The scientists’ results are published in the journal Nature Communications .

The Zel’dovich effect is difficult to observe, but it is related to a well-known phenomenon called the Doppler effect that we all experience around us every day.

Imagine you are on a busy road and a police car is speeding towards you with its siren blaring. From your perspective, as it approaches, the siren sounds louder than when it passed.

This is because the sound waves in front of the car approaching you are compressed to a high frequency, thus to a higher pitch. Behind the car, as it moves away, they are more dispersed to a lower frequency, thus to a lower pitch. This is the Doppler effect.

This method can also be applied to light waves. Indeed, astronomers use it to understand whether a planetary body is moving closer to or further away from Earth, based on the frequency of light waves observed from their observation point.

A similar “rotational Doppler” frequency shift occurs for twisted waves and relative rotation.

In the Zel’dovich effect, the metal cylinder must spin fast enough that, from its perspective, it “sees” a “twisted wave” shifting in angular frequency, so much so that it actually shifts to a negative frequency. This changes the way the wave interacts with the cylinder. Normally, the metal absorbs the wave, but when the wave’s frequency “goes negative,” the wave is actually amplified, reflecting off the cylinder with more energy than when it approached it.

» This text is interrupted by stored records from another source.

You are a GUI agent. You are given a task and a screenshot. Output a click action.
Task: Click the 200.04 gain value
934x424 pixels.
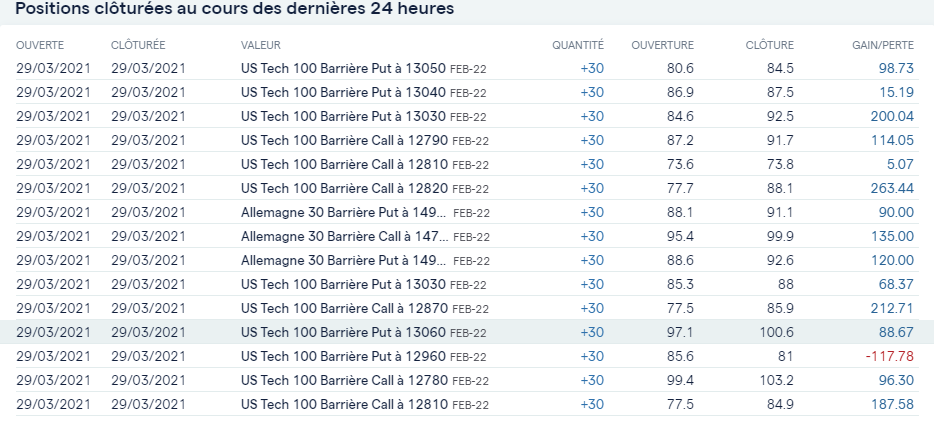click(892, 116)
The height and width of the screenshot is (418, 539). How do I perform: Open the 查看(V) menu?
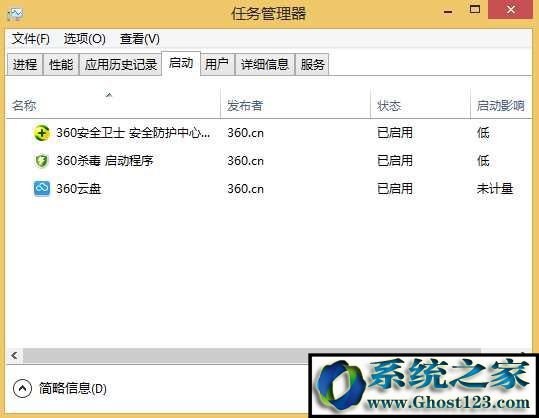click(140, 38)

“The amplification condition is the rotational perspective of the object,” explains Marion Cromb. “The torsional electromagnetic fields that hit it have undergone a rotational Doppler shift, so much so (or so low) that they have passed through zero and entered a ‘negative’ angular frequency. A negative frequency then means negative absorption, and that means amplification.”

Scientists say the demonstration of the Zel’dovich effect in different physical systems, both acoustic and now electromagnetic, suggests that it is quite fundamental in nature. The electromagnetic tests also open the way to observing the effect at the quantum level, where the waves could be generated by the cylinder amplifying the quantum vacuum.

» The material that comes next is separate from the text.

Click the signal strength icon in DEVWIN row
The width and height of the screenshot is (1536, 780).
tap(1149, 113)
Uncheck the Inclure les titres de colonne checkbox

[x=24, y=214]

Professor Hendrik Ulbricht of the University of Southampton, who led the project, said: “I am very pleased that we now have experimental evidence for the electromagnetic Zel’dovich effect. In the electromagnetic setting, it will be easier to tackle the next big challenge, which is the quantum version of the effect.”

“Our setup is relatively simple and I was happy to set up this experiment and collect the first data during the COVID pandemic. Seeing the results now is very rewarding and I am grateful to the fantastic team involved.”

The researchers also say their findings could be useful to electrical engineers exploring improvements to induction generators, such as those used in wind turbines.